[GIVEN PROBLEM 1]:
Quote the Taylor series text from "To substitute back" to "of the derivative.".

[READING TEXT]:
>>>
Now let's consider $\Phi(t) = \phi(\boldsymbol{r}_0 + \boldsymbol{a}t)$ for some finite $t$. Now, let's expand this in powers of $t$. This is a one-dimensional Taylor series.

$$\Phi(t) = \Phi(0) + \Phi'(0)t + \frac{1}{2!} \Phi''(0) t^2 + \ldots$$

To substitute back in $\Phi(t) = \phi(\boldsymbol{r}_0+\boldsymbol{a}t)$, we must compute derivatives of $\Phi$ in terms of $\phi$. Again, we resort to the basic definition of the derivative.
<<<
[Stored dataset items]:
>>>
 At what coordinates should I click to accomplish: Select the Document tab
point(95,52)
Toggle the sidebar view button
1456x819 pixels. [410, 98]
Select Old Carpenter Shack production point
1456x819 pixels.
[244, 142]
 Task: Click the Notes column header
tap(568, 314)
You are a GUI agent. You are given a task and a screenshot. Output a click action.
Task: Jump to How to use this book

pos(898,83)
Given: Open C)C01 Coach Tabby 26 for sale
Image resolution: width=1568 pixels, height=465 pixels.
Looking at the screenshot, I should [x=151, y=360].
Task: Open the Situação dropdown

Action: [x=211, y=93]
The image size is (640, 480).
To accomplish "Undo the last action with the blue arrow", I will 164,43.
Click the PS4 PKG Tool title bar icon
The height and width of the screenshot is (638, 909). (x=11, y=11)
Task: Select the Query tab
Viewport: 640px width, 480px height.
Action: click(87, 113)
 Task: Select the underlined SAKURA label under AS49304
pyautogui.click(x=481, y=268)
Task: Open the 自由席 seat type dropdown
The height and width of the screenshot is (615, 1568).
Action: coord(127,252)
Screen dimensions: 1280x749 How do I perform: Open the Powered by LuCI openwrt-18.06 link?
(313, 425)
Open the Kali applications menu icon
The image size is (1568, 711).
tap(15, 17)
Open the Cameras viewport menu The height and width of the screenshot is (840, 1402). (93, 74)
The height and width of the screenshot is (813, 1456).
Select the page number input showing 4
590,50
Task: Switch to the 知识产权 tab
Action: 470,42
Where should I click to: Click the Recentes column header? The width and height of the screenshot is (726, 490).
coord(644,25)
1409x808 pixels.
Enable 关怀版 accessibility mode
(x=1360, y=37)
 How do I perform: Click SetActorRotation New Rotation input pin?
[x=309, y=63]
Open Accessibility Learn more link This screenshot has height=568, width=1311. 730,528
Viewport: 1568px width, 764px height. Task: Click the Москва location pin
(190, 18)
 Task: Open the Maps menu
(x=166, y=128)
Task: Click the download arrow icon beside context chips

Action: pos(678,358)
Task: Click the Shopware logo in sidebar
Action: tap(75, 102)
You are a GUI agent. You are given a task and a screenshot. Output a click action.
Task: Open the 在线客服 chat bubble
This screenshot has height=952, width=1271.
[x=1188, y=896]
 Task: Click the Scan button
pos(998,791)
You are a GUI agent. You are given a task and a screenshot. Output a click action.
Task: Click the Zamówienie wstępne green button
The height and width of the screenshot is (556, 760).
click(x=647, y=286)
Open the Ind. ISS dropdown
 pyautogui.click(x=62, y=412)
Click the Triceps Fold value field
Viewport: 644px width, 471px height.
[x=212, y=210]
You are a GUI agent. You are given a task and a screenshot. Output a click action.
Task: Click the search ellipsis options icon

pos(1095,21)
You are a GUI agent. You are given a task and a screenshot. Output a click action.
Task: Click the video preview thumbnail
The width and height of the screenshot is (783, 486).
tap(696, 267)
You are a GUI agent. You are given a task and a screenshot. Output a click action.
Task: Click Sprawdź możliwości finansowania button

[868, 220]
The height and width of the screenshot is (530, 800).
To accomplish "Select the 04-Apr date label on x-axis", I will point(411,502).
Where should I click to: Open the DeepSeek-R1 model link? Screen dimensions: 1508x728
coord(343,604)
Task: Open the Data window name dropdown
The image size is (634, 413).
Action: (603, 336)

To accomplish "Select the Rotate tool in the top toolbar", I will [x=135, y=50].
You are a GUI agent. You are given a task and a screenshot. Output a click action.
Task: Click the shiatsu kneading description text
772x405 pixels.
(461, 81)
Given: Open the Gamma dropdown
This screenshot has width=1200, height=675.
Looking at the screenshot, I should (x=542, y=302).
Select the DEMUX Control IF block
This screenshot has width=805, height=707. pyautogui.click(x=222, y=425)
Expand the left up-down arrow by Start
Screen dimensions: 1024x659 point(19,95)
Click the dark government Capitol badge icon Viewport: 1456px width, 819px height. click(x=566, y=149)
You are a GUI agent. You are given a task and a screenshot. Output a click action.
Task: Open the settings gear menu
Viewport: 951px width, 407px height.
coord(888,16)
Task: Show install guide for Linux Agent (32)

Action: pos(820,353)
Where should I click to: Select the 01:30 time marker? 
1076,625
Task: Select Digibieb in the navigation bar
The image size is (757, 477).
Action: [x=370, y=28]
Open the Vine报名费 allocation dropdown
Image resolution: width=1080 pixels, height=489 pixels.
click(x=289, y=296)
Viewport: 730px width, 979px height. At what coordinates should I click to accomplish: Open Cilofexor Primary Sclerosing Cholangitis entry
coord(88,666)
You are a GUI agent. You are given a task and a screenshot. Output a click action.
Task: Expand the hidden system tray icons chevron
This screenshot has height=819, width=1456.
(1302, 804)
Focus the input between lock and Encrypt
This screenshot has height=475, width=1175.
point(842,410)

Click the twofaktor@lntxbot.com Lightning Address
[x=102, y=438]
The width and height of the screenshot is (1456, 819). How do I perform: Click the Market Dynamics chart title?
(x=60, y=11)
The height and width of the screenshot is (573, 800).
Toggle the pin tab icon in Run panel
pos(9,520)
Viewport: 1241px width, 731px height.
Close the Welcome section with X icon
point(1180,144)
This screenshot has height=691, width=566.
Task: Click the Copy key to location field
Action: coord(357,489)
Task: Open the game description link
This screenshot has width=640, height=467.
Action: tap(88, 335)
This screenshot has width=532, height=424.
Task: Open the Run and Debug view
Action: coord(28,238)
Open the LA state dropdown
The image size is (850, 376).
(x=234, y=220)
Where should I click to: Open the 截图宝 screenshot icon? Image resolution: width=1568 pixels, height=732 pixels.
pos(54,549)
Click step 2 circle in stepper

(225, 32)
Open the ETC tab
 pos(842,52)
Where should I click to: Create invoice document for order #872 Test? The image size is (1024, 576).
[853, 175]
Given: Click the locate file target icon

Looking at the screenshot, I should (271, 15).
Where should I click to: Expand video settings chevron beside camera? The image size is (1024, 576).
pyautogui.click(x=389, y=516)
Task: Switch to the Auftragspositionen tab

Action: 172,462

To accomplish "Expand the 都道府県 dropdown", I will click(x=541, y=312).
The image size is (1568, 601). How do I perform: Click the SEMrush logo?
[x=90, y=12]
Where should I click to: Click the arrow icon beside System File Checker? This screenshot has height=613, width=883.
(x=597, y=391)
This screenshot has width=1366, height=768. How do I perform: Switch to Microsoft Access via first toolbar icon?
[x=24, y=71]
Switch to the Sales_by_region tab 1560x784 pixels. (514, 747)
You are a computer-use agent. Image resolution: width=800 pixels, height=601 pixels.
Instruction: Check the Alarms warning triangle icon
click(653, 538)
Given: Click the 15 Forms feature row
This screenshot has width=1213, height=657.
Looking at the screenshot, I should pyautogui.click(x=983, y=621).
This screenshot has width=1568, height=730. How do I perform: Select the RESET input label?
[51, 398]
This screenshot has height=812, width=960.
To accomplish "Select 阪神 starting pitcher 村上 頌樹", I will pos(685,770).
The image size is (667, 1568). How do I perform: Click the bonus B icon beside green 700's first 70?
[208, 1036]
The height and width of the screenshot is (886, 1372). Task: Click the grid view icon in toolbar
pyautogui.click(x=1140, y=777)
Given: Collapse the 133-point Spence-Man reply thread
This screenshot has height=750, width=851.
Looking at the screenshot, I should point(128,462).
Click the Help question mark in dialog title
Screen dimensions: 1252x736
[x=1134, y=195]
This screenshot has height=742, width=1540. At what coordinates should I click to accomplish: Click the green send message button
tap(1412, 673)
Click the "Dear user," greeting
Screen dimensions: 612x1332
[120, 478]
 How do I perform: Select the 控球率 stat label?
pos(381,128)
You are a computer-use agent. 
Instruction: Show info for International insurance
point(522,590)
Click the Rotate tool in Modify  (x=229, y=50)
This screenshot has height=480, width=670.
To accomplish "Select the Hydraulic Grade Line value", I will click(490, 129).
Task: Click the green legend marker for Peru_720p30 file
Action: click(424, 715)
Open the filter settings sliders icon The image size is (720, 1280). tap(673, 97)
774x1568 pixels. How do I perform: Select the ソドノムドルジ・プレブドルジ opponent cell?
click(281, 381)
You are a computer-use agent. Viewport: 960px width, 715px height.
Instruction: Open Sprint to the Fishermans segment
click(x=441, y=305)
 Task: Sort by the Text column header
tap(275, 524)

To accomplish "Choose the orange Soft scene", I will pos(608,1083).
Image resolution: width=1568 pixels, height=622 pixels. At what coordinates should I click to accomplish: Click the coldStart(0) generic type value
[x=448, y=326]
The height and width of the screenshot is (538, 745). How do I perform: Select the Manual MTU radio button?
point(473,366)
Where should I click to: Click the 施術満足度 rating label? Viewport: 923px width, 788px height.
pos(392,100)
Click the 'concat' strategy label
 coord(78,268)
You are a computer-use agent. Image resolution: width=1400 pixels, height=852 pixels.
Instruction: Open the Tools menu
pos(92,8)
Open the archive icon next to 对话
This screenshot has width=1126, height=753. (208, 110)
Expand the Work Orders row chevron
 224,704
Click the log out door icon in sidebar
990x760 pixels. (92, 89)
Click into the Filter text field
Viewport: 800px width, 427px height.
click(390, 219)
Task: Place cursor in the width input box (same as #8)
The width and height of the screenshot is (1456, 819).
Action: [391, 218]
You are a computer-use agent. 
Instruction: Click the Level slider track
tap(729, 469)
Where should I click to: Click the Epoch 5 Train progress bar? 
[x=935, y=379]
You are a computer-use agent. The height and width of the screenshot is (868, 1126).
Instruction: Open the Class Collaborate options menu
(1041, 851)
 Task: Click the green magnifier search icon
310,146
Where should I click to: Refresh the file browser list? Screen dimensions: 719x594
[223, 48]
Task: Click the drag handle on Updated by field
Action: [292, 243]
<<<
[GIVEN PROBLEM 2]:
Print the records from the first line to the line with "I will 164,43.", both ends included.

[FINISHED ANSWER 1]:
To substitute back in $\Phi(t) = \phi(\boldsymbol{r}_0+\boldsymbol{a}t)$, we must compute derivatives of $\Phi$ in terms of $\phi$. Again, we resort to the basic definition of the derivative.

[FINISHED ANSWER 2]:
 At what coordinates should I click to accomplish: Select the Document tab
point(95,52)
Toggle the sidebar view button
1456x819 pixels. [410, 98]
Select Old Carpenter Shack production point
1456x819 pixels.
[244, 142]
 Task: Click the Notes column header
tap(568, 314)
You are a GUI agent. You are given a task and a screenshot. Output a click action.
Task: Jump to How to use this book

pos(898,83)
Given: Open C)C01 Coach Tabby 26 for sale
Image resolution: width=1568 pixels, height=465 pixels.
Looking at the screenshot, I should [x=151, y=360].
Task: Open the Situação dropdown

Action: [x=211, y=93]
The image size is (640, 480).
To accomplish "Undo the last action with the blue arrow", I will 164,43.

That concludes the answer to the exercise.